"Anak-anak baru selesai makan. Papa mau makan juga?" Linda menanyai suaminya. Tidak ada suara lain yang terdengar. Ruang makan mendadak senyap begitu ayah Ava masuk.
Ava ingin menampar ayahnya, yang tidak menyapa dan bertanya kabar kepada istrinya. Kenapa ayahnya tidak pernah mau sadar ada wanita yang sangat mencintainya dan seharusnya dimuliakan? Bukan dianggap tidak ada atau diperlakukan seenaknya.
"Ayo kita ke kamar Mbak Ava, Sayang." Ava mengajak Adeline meninggalkan medan pertempuran.
Suasana makan malam yang tadinya hangat—dengan ceria Adeline menceritakan ketua kelas yang memberinya cokelat tadi siang—menjadi tegang saat ayah mereka masuk ke ruang makan. Siapa pun yang ada di dalam sana tahu apa yang akan terjadi selanjutnya. Dari mana kedua orang itu mendapatkan bahan pertengkaran, padahal bertemu saja mereka jarang sekali? Ava benar-benar tidak habis pikir.
"Apa Mama sama Papa bertengkar lagi, Mbak?

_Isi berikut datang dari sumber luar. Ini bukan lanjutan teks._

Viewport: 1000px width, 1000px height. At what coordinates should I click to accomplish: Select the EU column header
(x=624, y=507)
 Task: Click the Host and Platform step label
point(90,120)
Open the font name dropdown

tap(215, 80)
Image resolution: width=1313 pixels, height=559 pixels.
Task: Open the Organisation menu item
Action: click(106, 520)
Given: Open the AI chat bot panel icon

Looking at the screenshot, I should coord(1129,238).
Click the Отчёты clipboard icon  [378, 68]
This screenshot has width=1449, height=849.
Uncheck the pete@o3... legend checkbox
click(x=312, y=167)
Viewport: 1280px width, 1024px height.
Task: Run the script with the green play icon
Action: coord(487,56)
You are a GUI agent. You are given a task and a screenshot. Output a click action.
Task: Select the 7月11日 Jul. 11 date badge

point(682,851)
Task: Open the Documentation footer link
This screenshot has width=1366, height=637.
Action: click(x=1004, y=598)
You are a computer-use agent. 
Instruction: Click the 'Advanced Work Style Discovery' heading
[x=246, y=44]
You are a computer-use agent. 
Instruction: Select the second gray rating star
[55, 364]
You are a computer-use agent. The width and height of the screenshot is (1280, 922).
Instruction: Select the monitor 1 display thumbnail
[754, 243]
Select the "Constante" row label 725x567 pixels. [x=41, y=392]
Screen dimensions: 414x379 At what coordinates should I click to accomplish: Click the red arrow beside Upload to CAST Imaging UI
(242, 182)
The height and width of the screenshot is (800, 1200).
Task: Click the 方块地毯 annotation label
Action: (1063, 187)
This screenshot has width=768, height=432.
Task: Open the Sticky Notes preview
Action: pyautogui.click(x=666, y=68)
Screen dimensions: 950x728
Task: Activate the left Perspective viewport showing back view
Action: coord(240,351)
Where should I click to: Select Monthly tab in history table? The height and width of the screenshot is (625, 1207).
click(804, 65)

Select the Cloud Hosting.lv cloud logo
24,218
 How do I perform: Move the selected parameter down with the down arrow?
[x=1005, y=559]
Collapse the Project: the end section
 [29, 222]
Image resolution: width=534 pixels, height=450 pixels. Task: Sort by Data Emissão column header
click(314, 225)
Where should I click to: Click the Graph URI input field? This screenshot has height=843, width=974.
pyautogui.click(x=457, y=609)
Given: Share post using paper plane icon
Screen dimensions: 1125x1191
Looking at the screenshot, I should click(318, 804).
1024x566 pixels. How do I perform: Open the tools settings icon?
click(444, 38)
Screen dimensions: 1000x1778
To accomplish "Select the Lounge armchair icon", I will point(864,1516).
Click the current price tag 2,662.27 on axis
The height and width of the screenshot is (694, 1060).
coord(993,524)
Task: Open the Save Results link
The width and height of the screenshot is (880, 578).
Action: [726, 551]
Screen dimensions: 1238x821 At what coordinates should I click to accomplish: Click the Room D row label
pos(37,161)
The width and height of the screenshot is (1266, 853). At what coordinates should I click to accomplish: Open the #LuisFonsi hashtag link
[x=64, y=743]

Kenapa Mama dan Papa suka bertengkar? Apa Papa dan Mama nggak saling menyayangi?" tanya Adeline saat berada di kamar Ava.
Pertanyaan Adeline membuat kebencian Ava terhadap ayahnya semakin memuncak hingga mencapai ubun-ubun. Bagaimana mungkin laki-laki itu menempatkan anak-anaknya dalam situasi yang tidak menyenangkan seperti ini? Seharusnya wajah Adeline lebih banyak dihiasi tawa, bukan kekhawatiran dan ketakutan.
Ava menarik adiknya ke pelukan. "Nggak usah dipikirkan, Sayang. Kadang-kadang memang suami istri itu bertengkar. Apa kamu ada PR hari ini?"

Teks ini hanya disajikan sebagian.